GE picks Silicon Valley as the best place to innovate a new generation of software aimed at connecting industrial machines.

GE calls it the "industrial Internet." It's about giving machines such as power plant turbines, jet engines, and manufacturing equipment an online connection so they can constantly send back performance information, which is analyzed to automatically alert technicians when there's a problem. GE predicts a multibillion-dollar-a-year business selling software to support this industrial Internet, a business it projects can grow at double-digit rates through 2015.

GE is staking $1 billion on this idea with a new global software center in Silicon Valley, where up to 400 people will build and market software to serve the industrial Internet.

Bill Ruh, a Cisco veteran, joined GE to run the center. Ruh says it took about 10 years for the consumer Internet to evolve, and we're just at the start of another 10-year expansion on the industrial side. "I think this is the next generation of the Internet," he says.

What can you learn from GE's software ambition and its vision for the industrial Internet? As I talked with Ruh, three things stuck out:

1. Silicon Valley's role in software innovation

Why would GE, which could put its software center anywhere in the world, pick one of the most expensive and competitive places to find tech talent? Our 2011 IT Salary Survey ranks the Bay Area as clearly the priciest: $110,000 median pay for an IT staffer, compared with $95,000 in the New York metro region and $84,000 in Detroit. "While it's not the only place, it's the largest concentration of [software development] talent in the world," Ruh says.

GE has a lot of software talent already in its product development and research centers around the world. Many are software specialists focused on an industry such as aerospace or energy. "The thing they don't live and breathe is the innovation and project management in the software industry," says Ruh.
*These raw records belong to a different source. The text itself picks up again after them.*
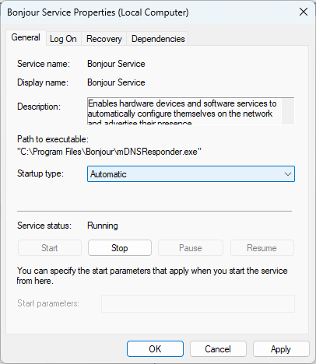Confirm changes with the OK button
The image size is (316, 364).
155,349
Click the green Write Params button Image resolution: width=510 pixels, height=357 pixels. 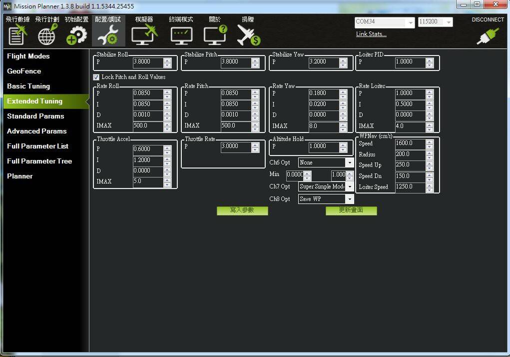pyautogui.click(x=242, y=210)
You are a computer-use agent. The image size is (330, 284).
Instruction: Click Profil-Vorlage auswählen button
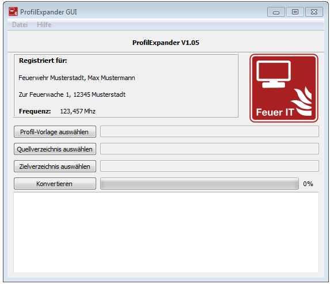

How will GE apply the social media innovation of Twitter and Facebook to an industrial setting? How will it tap the latest thinking at Oracle about big data? Being in Silicon Valley can spur such innovation. "Software isn't a game where you're just trying to reduce costs," Ruh says. "I've seen instances where a team of five produce the same thing as a team of 50 and did it in a better way. You're trying to find the right people, not just people."

[ Want more on IT hiring? Read 8 IT Hiring Strategies of Top CIOs. ]

Most companies won't need to set up their own tech outpost in Silicon Valley, but they do need to stay plugged into the Valley's innovation.

2. The "Internet of things" is getting real

We've talked about this idea for years, but too often it has been cast in space-age consumer terms that weren't wildly compelling. But if software for automated monitoring can keep a power plant running by anticipating breakdowns, that's a powerful business case. This is the kind of software companies will pay for. And they are: GE already has a software business of about $2.5 billion a year.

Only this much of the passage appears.